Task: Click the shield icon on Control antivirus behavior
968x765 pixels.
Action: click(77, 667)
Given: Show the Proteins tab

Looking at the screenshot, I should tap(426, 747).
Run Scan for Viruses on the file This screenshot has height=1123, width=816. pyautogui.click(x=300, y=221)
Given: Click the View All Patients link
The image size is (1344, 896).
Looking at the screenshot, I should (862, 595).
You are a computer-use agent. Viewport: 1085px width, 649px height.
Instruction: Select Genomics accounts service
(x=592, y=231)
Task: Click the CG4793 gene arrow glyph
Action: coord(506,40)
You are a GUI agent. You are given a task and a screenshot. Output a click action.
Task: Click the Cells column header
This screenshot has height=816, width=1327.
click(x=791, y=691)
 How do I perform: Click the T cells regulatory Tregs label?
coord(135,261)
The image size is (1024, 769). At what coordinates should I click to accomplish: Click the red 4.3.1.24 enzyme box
◆ ◆ ◆ ◆ ◆
#### EXERCISE AIM
Go back to the data above and please quote exactly, and only, the lines from the line with "You are a GUI" through its last line.

#### ANSWER SPACE
You are a GUI agent. You are given a task and a screenshot. Output a click action.
Task: Click the Cells column header
This screenshot has height=816, width=1327.
click(x=791, y=691)
 How do I perform: Click the T cells regulatory Tregs label?
coord(135,261)
The image size is (1024, 769). At what coordinates should I click to accomplish: Click the red 4.3.1.24 enzyme box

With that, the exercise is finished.